#### Available data
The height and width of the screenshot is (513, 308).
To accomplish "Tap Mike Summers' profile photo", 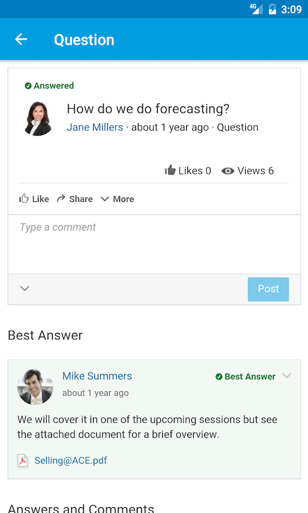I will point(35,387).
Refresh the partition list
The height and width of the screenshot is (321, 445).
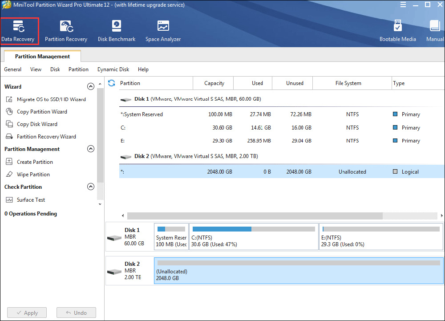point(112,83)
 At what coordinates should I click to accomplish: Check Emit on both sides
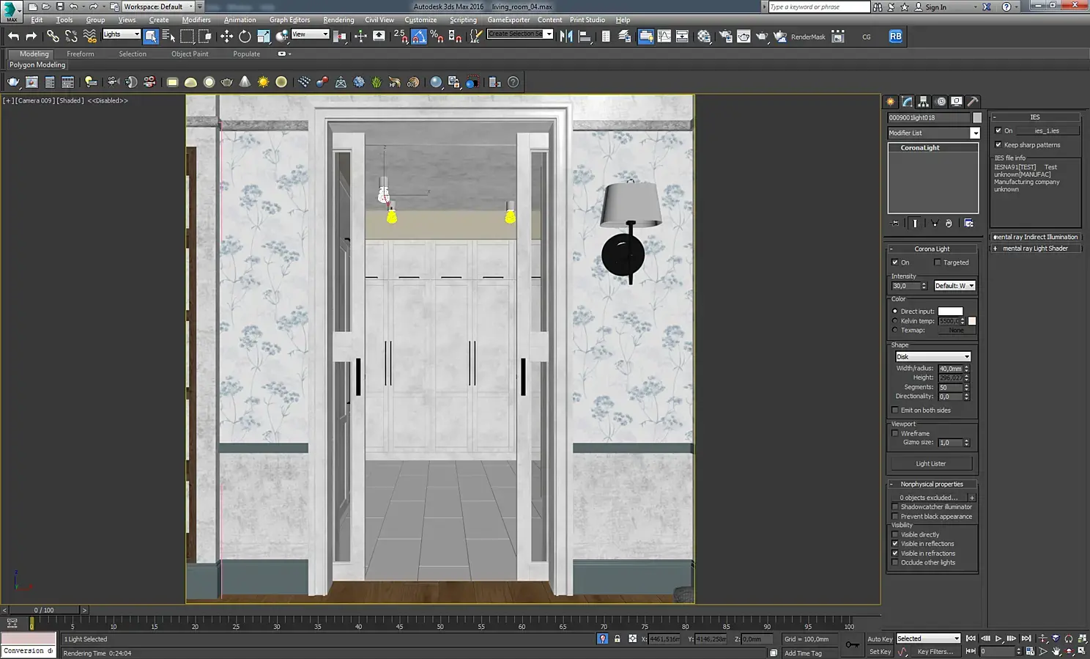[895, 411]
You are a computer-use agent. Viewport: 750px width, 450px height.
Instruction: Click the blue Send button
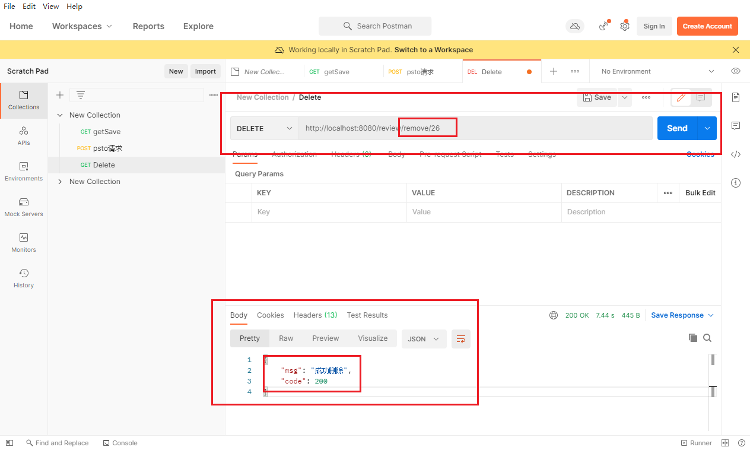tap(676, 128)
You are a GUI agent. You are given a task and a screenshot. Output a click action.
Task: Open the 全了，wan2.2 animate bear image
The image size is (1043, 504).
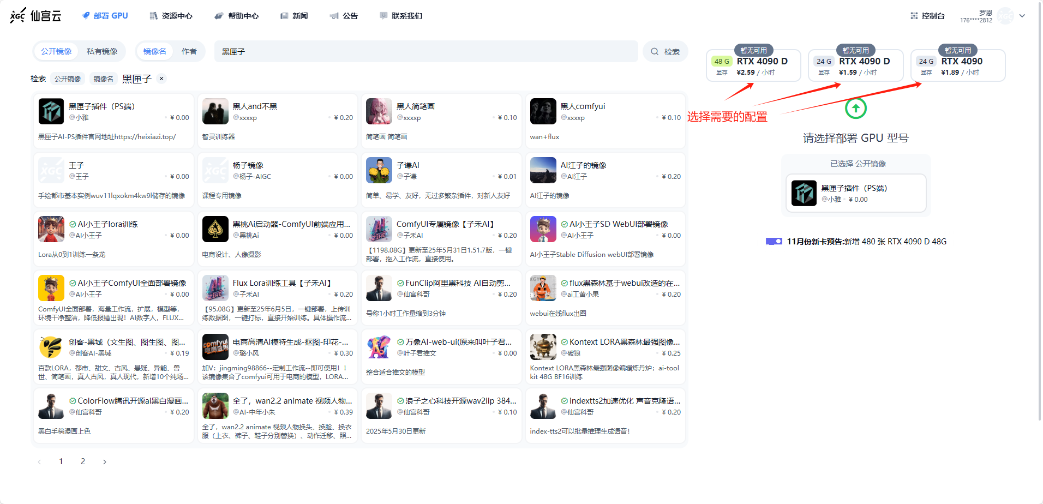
########
*Your assignment*: Leave the pictures out, and retype exactly the lines from the one containing "Refresh the partition list" through the last line of the entries above, both included.

*Reply*:
Refresh the partition list
The height and width of the screenshot is (321, 445).
point(112,83)
 At what coordinates should I click to accomplish: Check Emit on both sides
[895, 411]
You are a computer-use agent. Viewport: 750px width, 450px height.
Instruction: Click the blue Send button
tap(676, 128)
You are a GUI agent. You are given a task and a screenshot. Output a click action.
Task: Open the 全了，wan2.2 animate bear image
The image size is (1043, 504).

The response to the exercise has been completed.